Answer these questions about the forum thread below:
1. Which wrapper does the thread say to use now that the wrappers have changed?
2. What default value does `max_seqlen` take in `__init__`?
3. What value is `self.dropout_p` set to?

PASSAGE PROVIDED:
━━━━━━━━━━━━━━━━━━━━━━━━━━━━━━

Sorry, we can't find the library where
FlashAttentionWrapper
is located, could you please tell us which library it is?
My apologies. I thought I had linked it previously.
Here is the link to the Huggingface wrappers utilizing Flash Attention: https://github.com/kyleliang919/Long-context-transformers/blob/main/flash_attn_wrappers.py
The wrappers changed a bit so now it would be the NEOX one:
class FlashAttentionWrapperWithRotary(torch.nn.Module):
def __init__(self, attention, max_seqlen = 8192):
super().__init__()
self.attention = attention
self.max_seqlen = max_seqlen
self.flash_self_attention = FlashSelfAttention(causal = True, softmax_scale = 1/self.attention.norm_factor)
self.dropout_p = 0.0
def forward(self,
hidden_states,
attention_mask,
head_mask=None,
layer_past=None,
use_cache=False,
output_attentions=False):
has_layer_past = layer_past is not None
# Compute QKV
# Attention heads [batch, seq_len, hidden_size]
# --> [batch, seq_len, (np * 3 * head_size)]
qkv = self.attention.query_key_value(hidden_states)
# [batch, seq_len, (num_heads * 3 * head_size)]
# --> [batch, seq_len, num_heads, 3 * head_size]
new_qkv_shape = qkv.size()[:-1] + (self.attention.num_attention_heads, 3 * self.attention.head_size)
qkv = qkv.view(*new_qkv_shape)
# [batch, seq_len, num_attention_heads, 3 * head_size] --> 3 [batch, num_attention_heads, seq_len, head_size]
query = qkv[..., : self.attention.head_size].permute(0, 2, 1, 3)
key = qkv[..., self.attention.head_size : 2 * self.attention.head_size].permute(0, 2, 1, 3)
value = qkv[..., 2 * self.attention.head_size :].permute(0, 2, 1, 3)
# Compute rotary embeddings on rotary_ndims
query_rot = query[..., : self.attention.rotary_ndims]
query_pass = query[..., self.attention.rotary_ndims :]
key_rot = key[..., : self.attention.rotary_ndims]
key_pass = key[..., self.attention.rotary_ndims :]
# Compute token offset for rotary embeddings (when decoding)
seq_len = key.shape[-2]
offset = 0
if has_layer_past:
offset = layer_past[0].shape[-2]
seq_len += offset
cos, sin = self.attention.rotary_emb(value, seq_len=seq_len)

━━━━━━━━━━━━━━━━━━━━━━━━━━━━━━

GIVEN DATA:

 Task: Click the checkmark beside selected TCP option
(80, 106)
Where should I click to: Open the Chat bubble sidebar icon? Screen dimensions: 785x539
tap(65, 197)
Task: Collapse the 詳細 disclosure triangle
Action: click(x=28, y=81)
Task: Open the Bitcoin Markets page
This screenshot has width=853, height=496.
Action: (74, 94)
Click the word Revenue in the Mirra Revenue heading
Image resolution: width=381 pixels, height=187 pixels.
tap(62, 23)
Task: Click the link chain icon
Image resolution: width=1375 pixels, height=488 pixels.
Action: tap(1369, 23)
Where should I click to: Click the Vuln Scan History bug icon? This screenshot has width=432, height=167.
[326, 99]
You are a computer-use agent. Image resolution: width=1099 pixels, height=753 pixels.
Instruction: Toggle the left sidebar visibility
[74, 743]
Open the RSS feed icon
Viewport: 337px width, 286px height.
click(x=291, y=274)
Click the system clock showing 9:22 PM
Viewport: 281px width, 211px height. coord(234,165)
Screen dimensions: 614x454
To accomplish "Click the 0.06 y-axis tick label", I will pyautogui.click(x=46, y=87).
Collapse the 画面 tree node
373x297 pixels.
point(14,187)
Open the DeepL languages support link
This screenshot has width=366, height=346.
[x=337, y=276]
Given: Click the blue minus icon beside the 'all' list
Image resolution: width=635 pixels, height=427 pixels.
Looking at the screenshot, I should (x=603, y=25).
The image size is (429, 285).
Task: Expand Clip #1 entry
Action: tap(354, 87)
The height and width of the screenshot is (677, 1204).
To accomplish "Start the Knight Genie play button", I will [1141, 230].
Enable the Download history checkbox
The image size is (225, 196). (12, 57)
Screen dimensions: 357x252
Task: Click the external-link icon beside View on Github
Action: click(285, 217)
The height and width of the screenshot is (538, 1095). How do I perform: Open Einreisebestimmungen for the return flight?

━━━━━━━━━━━━━━━━━━━━━━━━━━━━━━

EXERCISE RESULT:
1. The NEOX one, `FlashAttentionWrapperWithRotary`.
2. 8192.
3. 0.0.